[ABOUT THIS EXERCISE]: Which lines run from the one containing "This screenshot has height=976, width=1736." to the end of the entries? Quote them exactly, and nothing else.

┌──

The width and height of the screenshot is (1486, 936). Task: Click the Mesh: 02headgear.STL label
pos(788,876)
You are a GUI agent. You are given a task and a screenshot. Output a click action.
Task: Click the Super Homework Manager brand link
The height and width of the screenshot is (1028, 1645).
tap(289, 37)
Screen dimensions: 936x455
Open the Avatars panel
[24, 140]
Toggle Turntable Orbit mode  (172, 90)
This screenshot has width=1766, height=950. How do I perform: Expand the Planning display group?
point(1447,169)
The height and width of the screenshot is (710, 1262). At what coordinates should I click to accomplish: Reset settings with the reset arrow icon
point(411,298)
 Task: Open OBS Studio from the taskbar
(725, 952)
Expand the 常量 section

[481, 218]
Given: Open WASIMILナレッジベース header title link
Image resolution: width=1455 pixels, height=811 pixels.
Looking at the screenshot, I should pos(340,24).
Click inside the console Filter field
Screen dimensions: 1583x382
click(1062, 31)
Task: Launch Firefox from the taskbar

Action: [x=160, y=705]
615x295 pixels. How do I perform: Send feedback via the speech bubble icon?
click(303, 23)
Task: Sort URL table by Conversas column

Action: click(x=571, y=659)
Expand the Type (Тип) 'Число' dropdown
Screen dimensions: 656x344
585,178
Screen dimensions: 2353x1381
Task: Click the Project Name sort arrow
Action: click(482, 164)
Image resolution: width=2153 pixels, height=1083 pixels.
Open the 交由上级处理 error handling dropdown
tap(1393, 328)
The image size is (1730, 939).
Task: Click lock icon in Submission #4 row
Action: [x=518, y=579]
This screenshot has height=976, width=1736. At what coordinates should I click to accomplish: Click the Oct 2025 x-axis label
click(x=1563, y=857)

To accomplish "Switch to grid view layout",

└──

[SOLUTION BELOW]:
This screenshot has height=976, width=1736. At what coordinates should I click to accomplish: Click the Oct 2025 x-axis label
click(x=1563, y=857)

To accomplish "Switch to grid view layout",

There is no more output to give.